● **Exercise goal**
Set down exactly the lines below between the line holding "Home (957, 2556)" and the line holding "Buchvorschau (59, 1306)", inclusive; no other line belongs in the answer.

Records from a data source
■ ■ ■ ■

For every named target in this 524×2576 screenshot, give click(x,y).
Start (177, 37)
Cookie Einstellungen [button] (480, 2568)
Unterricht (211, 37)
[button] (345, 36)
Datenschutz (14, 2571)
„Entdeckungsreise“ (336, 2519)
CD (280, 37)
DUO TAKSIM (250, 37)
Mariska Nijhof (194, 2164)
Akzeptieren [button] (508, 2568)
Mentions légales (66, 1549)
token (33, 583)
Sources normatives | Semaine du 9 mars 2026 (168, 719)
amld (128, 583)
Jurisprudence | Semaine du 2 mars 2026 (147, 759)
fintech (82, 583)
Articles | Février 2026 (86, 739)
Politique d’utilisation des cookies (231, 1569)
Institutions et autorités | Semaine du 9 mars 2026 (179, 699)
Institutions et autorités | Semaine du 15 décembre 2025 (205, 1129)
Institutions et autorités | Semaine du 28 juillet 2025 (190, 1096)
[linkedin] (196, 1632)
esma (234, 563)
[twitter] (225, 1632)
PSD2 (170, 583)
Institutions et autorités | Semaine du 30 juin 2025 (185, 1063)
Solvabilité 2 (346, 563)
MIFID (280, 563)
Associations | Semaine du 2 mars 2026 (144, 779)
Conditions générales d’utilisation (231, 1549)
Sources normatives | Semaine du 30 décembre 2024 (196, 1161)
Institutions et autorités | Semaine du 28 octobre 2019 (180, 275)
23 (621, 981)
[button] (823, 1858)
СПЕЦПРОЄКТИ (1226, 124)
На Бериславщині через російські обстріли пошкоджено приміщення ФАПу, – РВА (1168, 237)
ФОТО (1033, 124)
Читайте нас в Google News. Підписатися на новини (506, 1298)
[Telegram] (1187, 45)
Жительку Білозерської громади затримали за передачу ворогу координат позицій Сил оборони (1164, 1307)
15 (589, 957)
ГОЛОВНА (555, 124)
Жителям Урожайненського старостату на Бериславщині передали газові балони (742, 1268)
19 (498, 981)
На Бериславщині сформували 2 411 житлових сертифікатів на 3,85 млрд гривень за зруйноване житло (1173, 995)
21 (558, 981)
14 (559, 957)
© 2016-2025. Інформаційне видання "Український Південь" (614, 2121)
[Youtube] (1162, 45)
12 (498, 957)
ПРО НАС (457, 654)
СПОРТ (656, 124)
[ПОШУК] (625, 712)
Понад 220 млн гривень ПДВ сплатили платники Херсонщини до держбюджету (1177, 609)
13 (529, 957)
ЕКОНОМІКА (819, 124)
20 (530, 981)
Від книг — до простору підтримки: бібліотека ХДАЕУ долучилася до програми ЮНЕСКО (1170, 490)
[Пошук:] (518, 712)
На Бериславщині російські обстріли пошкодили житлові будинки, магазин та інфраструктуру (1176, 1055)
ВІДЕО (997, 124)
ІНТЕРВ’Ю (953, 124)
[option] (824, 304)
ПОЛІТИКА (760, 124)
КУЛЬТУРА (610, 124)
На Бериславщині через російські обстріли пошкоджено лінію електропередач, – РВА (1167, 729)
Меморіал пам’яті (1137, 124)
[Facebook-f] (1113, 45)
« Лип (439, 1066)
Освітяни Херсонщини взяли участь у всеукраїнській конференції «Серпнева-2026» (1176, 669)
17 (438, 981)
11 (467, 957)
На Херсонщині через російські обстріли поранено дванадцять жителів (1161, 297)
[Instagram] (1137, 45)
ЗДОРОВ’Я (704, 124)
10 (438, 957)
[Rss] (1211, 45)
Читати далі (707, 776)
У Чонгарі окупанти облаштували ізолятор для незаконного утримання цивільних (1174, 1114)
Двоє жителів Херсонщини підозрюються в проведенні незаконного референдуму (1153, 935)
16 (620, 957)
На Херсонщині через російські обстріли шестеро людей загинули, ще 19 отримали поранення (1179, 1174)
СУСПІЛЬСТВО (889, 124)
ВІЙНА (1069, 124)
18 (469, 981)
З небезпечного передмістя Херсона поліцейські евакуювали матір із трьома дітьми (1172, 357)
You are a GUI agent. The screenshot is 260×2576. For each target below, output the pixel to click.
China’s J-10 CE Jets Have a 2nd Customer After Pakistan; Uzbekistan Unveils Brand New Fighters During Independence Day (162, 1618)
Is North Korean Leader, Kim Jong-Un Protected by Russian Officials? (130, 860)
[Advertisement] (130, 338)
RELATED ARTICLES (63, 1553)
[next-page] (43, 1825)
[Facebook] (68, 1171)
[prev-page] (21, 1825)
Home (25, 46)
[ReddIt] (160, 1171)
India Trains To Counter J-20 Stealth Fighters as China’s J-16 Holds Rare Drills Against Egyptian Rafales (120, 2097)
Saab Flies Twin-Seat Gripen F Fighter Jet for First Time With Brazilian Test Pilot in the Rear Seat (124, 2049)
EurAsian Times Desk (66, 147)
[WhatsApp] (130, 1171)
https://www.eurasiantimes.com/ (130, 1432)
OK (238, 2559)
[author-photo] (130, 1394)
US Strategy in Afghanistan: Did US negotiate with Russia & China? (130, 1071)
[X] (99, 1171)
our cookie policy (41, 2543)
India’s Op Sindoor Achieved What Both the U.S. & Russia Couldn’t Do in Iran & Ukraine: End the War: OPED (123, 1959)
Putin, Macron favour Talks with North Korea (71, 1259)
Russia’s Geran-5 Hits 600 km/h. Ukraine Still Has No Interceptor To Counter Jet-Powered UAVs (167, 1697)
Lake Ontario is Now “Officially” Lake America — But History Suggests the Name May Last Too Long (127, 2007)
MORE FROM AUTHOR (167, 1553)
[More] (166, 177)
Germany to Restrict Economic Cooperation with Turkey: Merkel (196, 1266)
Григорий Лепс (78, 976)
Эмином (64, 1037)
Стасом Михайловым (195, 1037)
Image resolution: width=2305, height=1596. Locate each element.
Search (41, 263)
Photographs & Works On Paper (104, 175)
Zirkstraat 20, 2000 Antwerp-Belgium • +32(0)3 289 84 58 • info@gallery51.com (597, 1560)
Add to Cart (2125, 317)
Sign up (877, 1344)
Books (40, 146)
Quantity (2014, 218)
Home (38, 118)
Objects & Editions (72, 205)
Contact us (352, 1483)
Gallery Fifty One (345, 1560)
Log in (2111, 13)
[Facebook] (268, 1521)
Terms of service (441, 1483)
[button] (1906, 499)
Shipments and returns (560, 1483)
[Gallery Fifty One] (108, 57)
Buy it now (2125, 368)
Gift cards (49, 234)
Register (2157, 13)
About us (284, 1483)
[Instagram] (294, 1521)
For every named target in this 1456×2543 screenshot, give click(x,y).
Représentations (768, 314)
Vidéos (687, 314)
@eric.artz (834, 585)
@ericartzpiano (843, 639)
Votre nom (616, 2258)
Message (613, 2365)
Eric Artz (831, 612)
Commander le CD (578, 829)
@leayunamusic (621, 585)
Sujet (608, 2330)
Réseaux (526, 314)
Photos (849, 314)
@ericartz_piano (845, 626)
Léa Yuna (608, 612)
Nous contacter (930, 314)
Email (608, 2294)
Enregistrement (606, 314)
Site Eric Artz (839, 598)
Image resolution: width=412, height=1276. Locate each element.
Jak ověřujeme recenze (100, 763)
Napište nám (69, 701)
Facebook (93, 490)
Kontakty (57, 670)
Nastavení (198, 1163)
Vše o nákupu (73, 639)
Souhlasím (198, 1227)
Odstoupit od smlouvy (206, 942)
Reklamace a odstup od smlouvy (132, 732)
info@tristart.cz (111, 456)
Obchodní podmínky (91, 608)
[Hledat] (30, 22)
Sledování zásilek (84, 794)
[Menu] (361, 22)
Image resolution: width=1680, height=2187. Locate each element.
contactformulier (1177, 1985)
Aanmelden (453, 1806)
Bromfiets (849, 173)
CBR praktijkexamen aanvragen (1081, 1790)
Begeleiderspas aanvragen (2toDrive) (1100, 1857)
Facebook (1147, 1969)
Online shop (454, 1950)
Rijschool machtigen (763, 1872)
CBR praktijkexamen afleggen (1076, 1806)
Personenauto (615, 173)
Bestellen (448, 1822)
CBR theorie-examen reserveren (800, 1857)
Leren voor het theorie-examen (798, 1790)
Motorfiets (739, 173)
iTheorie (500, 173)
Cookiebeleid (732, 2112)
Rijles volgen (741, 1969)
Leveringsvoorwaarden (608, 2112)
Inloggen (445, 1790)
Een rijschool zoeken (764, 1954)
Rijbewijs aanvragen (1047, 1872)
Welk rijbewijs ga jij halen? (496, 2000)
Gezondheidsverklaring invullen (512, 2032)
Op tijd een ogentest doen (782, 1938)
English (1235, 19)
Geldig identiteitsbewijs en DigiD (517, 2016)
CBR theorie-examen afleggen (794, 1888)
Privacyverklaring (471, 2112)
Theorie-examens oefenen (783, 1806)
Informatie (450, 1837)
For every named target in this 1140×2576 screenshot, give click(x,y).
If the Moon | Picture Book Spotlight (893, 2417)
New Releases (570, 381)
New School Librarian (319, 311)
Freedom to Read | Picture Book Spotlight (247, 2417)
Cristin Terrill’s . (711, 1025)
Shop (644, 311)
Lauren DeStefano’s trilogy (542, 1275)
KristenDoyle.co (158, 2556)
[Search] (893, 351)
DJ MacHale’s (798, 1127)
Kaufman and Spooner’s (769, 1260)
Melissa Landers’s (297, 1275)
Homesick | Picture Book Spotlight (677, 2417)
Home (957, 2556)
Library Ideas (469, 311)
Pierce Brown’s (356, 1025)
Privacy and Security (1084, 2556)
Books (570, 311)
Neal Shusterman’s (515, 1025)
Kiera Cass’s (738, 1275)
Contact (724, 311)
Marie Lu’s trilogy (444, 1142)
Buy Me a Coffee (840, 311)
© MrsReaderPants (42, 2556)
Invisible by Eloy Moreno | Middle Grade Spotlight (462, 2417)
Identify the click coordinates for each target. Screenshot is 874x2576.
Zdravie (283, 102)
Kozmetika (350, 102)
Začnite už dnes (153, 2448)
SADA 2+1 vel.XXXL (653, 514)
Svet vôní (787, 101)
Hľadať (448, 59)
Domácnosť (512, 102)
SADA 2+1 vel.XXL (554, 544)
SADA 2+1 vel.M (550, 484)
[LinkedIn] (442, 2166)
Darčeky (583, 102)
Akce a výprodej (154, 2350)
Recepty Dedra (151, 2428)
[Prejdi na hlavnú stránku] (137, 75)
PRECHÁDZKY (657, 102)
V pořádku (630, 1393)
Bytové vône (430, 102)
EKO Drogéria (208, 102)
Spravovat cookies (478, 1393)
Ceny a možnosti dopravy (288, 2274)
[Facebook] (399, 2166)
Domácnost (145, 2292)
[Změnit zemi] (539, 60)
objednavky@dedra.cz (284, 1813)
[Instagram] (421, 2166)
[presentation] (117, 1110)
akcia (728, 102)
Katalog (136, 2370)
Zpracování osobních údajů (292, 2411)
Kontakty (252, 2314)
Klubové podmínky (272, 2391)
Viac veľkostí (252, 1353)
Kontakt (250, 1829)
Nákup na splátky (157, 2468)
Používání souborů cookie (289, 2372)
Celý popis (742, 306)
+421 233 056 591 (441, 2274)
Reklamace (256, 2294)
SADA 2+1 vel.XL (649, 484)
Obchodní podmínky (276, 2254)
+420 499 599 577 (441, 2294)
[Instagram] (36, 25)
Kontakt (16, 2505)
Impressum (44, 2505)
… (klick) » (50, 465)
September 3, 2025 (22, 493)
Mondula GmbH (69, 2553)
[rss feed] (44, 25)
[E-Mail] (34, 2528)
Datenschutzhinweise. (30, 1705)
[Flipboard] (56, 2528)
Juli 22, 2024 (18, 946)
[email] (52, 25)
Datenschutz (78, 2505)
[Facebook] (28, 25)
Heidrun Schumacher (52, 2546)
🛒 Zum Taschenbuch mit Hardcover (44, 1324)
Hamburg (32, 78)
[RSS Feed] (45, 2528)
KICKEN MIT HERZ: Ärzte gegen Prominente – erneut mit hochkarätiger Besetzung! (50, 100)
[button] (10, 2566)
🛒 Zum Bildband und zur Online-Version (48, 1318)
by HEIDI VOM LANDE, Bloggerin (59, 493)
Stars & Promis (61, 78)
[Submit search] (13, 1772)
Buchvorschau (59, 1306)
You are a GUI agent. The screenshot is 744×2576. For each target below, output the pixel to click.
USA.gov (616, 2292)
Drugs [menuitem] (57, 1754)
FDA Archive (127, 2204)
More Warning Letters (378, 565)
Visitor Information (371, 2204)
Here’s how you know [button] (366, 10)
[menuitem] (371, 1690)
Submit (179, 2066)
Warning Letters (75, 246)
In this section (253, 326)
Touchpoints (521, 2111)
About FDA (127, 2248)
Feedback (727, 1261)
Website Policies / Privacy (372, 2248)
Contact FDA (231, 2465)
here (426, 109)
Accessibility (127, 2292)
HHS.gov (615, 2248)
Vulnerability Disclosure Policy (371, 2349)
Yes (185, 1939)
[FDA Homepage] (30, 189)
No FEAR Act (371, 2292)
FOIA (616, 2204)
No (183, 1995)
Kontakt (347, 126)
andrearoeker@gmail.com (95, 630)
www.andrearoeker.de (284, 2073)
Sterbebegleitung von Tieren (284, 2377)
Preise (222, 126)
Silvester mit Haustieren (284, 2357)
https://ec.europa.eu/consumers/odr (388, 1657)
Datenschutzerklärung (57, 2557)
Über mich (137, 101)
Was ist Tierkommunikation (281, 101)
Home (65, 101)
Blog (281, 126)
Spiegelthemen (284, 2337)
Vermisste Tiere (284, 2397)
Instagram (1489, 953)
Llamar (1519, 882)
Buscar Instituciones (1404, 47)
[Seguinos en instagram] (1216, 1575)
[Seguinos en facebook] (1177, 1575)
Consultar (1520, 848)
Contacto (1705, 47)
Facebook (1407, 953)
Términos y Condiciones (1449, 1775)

■ ■ ■ ■

● **Response area**
Home (957, 2556)
Library Ideas (469, 311)
Pierce Brown’s (356, 1025)
Privacy and Security (1084, 2556)
Books (570, 311)
Neal Shusterman’s (515, 1025)
Kiera Cass’s (738, 1275)
Contact (724, 311)
Marie Lu’s trilogy (444, 1142)
Buy Me a Coffee (840, 311)
© MrsReaderPants (42, 2556)
Invisible by Eloy Moreno | Middle Grade Spotlight (462, 2417)
Identify the click coordinates for each target. Screenshot is 874x2576.
Zdravie (283, 102)
Kozmetika (350, 102)
Začnite už dnes (153, 2448)
SADA 2+1 vel.XXXL (653, 514)
Svet vôní (787, 101)
Hľadať (448, 59)
Domácnosť (512, 102)
SADA 2+1 vel.XXL (554, 544)
SADA 2+1 vel.M (550, 484)
[LinkedIn] (442, 2166)
Darčeky (583, 102)
Akce a výprodej (154, 2350)
Recepty Dedra (151, 2428)
[Prejdi na hlavnú stránku] (137, 75)
PRECHÁDZKY (657, 102)
V pořádku (630, 1393)
Bytové vône (430, 102)
EKO Drogéria (208, 102)
Spravovat cookies (478, 1393)
Ceny a možnosti dopravy (288, 2274)
[Facebook] (399, 2166)
Domácnost (145, 2292)
[Změnit zemi] (539, 60)
objednavky@dedra.cz (284, 1813)
[Instagram] (421, 2166)
[presentation] (117, 1110)
akcia (728, 102)
Katalog (136, 2370)
Zpracování osobních údajů (292, 2411)
Kontakty (252, 2314)
Klubové podmínky (272, 2391)
Viac veľkostí (252, 1353)
Kontakt (250, 1829)
Nákup na splátky (157, 2468)
Používání souborů cookie (289, 2372)
Celý popis (742, 306)
+421 233 056 591 (441, 2274)
Reklamace (256, 2294)
SADA 2+1 vel.XL (649, 484)
Obchodní podmínky (276, 2254)
+420 499 599 577 (441, 2294)
[Instagram] (36, 25)
Kontakt (16, 2505)
Impressum (44, 2505)
… (klick) » (50, 465)
September 3, 2025 (22, 493)
Mondula GmbH (69, 2553)
[rss feed] (44, 25)
[E-Mail] (34, 2528)
Datenschutzhinweise. (30, 1705)
[Flipboard] (56, 2528)
Juli 22, 2024 (18, 946)
[email] (52, 25)
Datenschutz (78, 2505)
[Facebook] (28, 25)
Heidrun Schumacher (52, 2546)
🛒 Zum Taschenbuch mit Hardcover (44, 1324)
Hamburg (32, 78)
[RSS Feed] (45, 2528)
KICKEN MIT HERZ: Ärzte gegen Prominente – erneut mit hochkarätiger Besetzung! (50, 100)
[button] (10, 2566)
🛒 Zum Bildband und zur Online-Version (48, 1318)
by HEIDI VOM LANDE, Bloggerin (59, 493)
Stars & Promis (61, 78)
[Submit search] (13, 1772)
Buchvorschau (59, 1306)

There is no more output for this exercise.